* Extract *
····················

She doesn't say how she deals with the requirement that women appoint a male proxy to conduct their business in the public arena, at government offices for instance. But some women pay a man to fill the role on paper, then take care of public business themselves.

Women without Baeshen's means may have a harder time, but change is filtering down the socioeconomic ladder, says Abubaker A. Bagader, a sociology professor at Jeddah's King Abdul Aziz University. Travel, satellite TV, and the Internet provide some impetus for change, but much of it comes from within, he says.

While Saudi Arabia is one of the wealthiest Muslim nations, it has one of the lowest female labor rates in the Middle East. It's literacy rate among women lags behind Egypt, Algeria, and Libya. But Saudi Arabia has also undergone a huge rural-urban shift. Sixty percent of the population is now under age 20, and live in nuclear families. As attitudes change, more women are being educated. In a 1990 survey, Mr. Bagader found 80 percent of men wanted a college-educated wife, up from just over 50 percent in 1979. Very slowly, more women are working - out of necessity as much as by choice - as a lackluster economy squeezes incomes.

Fatin Bundagji, director of Women's Training Programs at Jeddah's Chamber of Commerce, helps women polish their skills for the job market, but with so few places available it can be discouraging work. "A friend of mine at a government office has 90,000 women's resumes," she says. "Where are these women now? Where do girls go when they graduate? Nowhere. And I'm educating them even further to go nowhere. It really saddens me."

It is almost 2 a.m. and the discussion in Neda Hariri's living room is still going strong. Her mother, Mrs. Abdul Majid, is complaining about the requirement that women get male permission to travel. "Some [Islamic] scholars say no, you don't need it," she fumes. "I think it's just wrong."

When Saudi women talk about restrictions that chafe, they sometimes point out that the Islamic basis for the rule is debatable if not invisible. More often than not they point to culture as the impediment to being more politically active or more mobile.

····················

* Stored data *
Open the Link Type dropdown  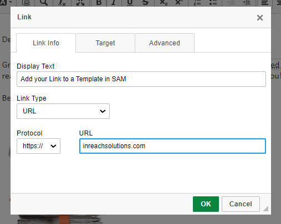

····················

* Instructions *
a – In the article on Saudi women, what share of men wanted a college-educated wife in Bagader's 1990 survey?
b – Write the next part of the article on Saudi women, starting right after its last sentence.

* Results of the tasks *
a – 80 percent

b –
Attieh says the answer lies in creating change within the culture. And if women are stereotypically confined to the spheres of home, children, and schooling, she says that can be a strength. "There is great potential for change and social power there," she says. "Cultural rules change with time. Just look at your mother's life and your own."

Some, though not many, say Attieh has a silent partner in the government. In Jeddah, it has backed the recent creation of two new women's colleges and set up a national employment and training project. And it recently began issuing Saudi women their own identification card, instead of a paper that only identified them by their male guardian. Some women see this as a step toward allowing women to drive. "The government is on the side of women," insists a male media analyst. "But it's held captive to the [religious conservatives]."

A crackdown on Saudi women followed the Gulf War, when critics say the government moved to appease religious conservatives angry about the stationing of US troops on Saudi soil. Some worry that this may happen again, in the wake of the Sept. 11 attacks on the US and its subsequent war on Afghanistan.

But even so, women and analysts say change is simply a matter of time. Iran's women have voting power. And like Iranians, Saudi women are becoming increasingly well educated, a point observers stress strongly. "Watch what educated Muslim women do," says Elizabeth Warnock Fernea, an American writer and filmmaker who focuses on Middle Eastern women and the family. "They will be a force to be reckoned with."

Hariri who dropped her university studies when she got pregnant, plans to go back one day. Looking ahead to her long-term hopes and goals, she starts thinking aloud, her kohl-rimmed eyes fixed in the distance. More freedom, she says, the ability to drive and choose a profession, the chance to vote and be politically active. "Because I'm a human being and I should have my freedom," she says, snapping back into focus. "Especially from my husband's family," she adds, and the room around her echoes her laugh.